Com 4 mil anos, os corpos mumificados de aparência ‘ocidental’ descobertos na China intrigavam pesquisadores
Na década de 1980, múmias impressionantemente conservadas foram encontradas na Bacia do rio Tarim, na Região Autônoma Uigur de Xinjiang, na China. Hoje, a área abriga o deserto de Taklamakan, que se espalha por grande parte do oeste chinês.
A descoberta surpreendeu pesquisadores pelo excelente estado de conservação dos corpos. Mas as características físicas desses indivíduos, bem como suas vestimentas e adereços, fez com que uma série de teorias a respeito da origem do povo surgisse.
“Eram pessoas altas, com o cabelo castanho, às vezes claro, e alguns homens tinham grandes barbas”, descreveu a antropóloga Christina Warinner, pesquisadora da Universidade de Harvard.
Quando o historiador norte-americano Victor Mair, observou as Múmias de Tarim, como ficaram conhecidas, pela primeira vez, em 1988, se perguntou: “o mais surpreendente é que praticamente todos são caucasianos. De onde vieram e como terminaram no coração da Ásia?”
Como ressalta o El País, os especialistas ficaram surpresos porque os aspectos analisados na cultura não condiziam com a região em que foram encontrados. A aparência “ocidental”, as roupas de lã e o fato de sua atividade principal ser a pastoril, envolvendo criação de gado, ovelhas e cabras, confundiu os cientistas.
Mair, então, propôs a primeira teoria envolvendo os corpos mumificados, que seria seguida por outras, desenvolvidas por estudos ao longo dos anos. Para ele, aquelas pessoas teriam sido imigrantes indo-europeus, que vieram da Eurásia por meio de cavalos.
O povo teria se deslocado de lugares remotos, tendo sido descendentes de pastores Yamnaya, que viveram nas estepes da região do Mar Negro, no sul da Rússia, formando um grupo humano da Idade do bronze altamente móvel, segundo o portal g1.
Uma hipótese de pesquisadores envolvidos na análise das múmias envolvia origens relacionadas à área da Ásia Central do Complexo Arqueológico Bactria-Margiana, onde a cultura de oásis era bastante forte. Lá, a genética estava ligada à agricultores do planalto iraniano.
No entanto, um estudo recente colocou fim a essas dúvidas e finalmente resolveu o mistério da origem das múmias. Um time internacional de pesquisadores da China, Coreia do Sul, Estados Unidos e Alemanha foi responsável por desmistificar todas essas teorias.
Os cientistas realizaram uma análise genética em 13 das primeiras múmias descobertas no local, que datam de cerca de 2.100 a 1.700 a.C., comparada a cinco indivíduos encontrados em uma bacia vizinha, a de Dzungarian, que remontam ao período entre 3.000 a 2.800.
O novo estudo, com resultados divulgados na última quinta-feira, 28, apontaram uma origem local das múmias de Tarim: elas teriam sido descendentes diretos de uma população local que quase desapareceu durante o fim da última Idade do Gelo.

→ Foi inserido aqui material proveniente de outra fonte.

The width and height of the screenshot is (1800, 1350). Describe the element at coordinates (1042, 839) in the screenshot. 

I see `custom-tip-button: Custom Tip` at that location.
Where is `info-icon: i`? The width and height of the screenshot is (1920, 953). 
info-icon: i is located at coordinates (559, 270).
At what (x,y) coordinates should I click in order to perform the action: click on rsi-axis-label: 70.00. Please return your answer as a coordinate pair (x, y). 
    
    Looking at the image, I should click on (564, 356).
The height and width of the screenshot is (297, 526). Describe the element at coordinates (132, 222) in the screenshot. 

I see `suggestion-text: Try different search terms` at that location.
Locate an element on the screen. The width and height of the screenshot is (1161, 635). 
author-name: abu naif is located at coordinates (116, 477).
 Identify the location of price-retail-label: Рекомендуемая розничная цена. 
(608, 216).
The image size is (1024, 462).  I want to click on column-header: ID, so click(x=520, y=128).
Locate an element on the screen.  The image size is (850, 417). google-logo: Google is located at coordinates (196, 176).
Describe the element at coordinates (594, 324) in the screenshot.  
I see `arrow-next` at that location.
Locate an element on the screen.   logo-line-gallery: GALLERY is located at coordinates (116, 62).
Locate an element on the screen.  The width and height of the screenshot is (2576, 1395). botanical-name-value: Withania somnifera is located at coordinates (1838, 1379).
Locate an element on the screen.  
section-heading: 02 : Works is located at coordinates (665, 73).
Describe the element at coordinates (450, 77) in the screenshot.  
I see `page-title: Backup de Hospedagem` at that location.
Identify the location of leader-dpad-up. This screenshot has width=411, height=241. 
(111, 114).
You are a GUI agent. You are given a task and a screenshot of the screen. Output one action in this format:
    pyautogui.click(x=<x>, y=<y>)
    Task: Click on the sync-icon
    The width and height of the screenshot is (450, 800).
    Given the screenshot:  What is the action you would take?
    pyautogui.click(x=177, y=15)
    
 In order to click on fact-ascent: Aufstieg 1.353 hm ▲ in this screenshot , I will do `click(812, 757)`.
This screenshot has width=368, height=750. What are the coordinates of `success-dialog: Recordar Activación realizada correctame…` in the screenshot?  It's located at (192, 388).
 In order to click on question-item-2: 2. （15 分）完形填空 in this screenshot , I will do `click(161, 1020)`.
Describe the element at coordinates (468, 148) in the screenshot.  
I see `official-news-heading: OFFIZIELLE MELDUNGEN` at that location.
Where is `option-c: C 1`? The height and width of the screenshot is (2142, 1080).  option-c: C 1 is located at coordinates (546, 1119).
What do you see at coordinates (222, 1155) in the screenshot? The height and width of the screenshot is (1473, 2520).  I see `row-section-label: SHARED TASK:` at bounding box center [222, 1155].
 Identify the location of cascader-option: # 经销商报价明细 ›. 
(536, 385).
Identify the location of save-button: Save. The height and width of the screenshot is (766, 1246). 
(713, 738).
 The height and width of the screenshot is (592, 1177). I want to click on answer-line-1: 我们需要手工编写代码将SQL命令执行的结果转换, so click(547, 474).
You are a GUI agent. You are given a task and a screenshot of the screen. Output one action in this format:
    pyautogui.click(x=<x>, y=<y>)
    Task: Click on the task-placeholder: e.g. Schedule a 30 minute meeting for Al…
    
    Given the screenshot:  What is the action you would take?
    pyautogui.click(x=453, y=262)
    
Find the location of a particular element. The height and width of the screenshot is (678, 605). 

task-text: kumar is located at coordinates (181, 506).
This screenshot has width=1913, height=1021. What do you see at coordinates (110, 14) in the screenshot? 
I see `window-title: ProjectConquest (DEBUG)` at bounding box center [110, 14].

O povo era conhecido como Antigos Eurasianos do Norte (ANE, na sigla em inglês), sendo nativos da região, ao contrário do que muitas teorias sugeriam. Hoje, o DNA dos ANE está apenas em pequena parcela da população, concentrando-se nas populações indígenas da Sibéria e das Américas.
“Os arqueogeneticistas há muito procuram por populações de ANE do Holoceno para compreender melhor a história genética da Eurásia interior. Encontramos no lugar mais inesperado”, disse Choongwon Jeong, um dos autores do estudo, professor da Universidade Nacional de Seul.
De acordo com o estudo, o povo ainda não havia se misturado geneticamente com outras populações de sua época na mesma região. Eles formavam um grupo isolado, ainda desconhecido pela ciência. No entanto, os especialistas destacam que os indivíduos não eram isolados culturalmente.
“Ficamos surpresos com o chamativo contraste entre seu isolamento genético e suas conexões culturais. Não está claro como e por que mantiveram um isolamento genético tão rígido, mas sua abertura à adoção de novas tecnologias é o que provavelmente fez com que fossem bem-sucedidos na colonização dos oásis do deserto da bacia do Tarim”, explicou a antropóloga Christina Warinner.
“Reconstruir as origens das múmias da Bacia do Tarim teve um efeito transformador em nossa compreensão da região, e continuaremos o estudo de genomas humanos antigos em outras eras para obter uma compreensão mais profunda da história da migração humana nas estepes da Eurásia”, concluiu Yinquiu Cui, cientista da Universidade de Jilin envolvido no estudo.
A pesquisa sobre as origens das múmias de Tarim pode ser lida por completo na revista Nature.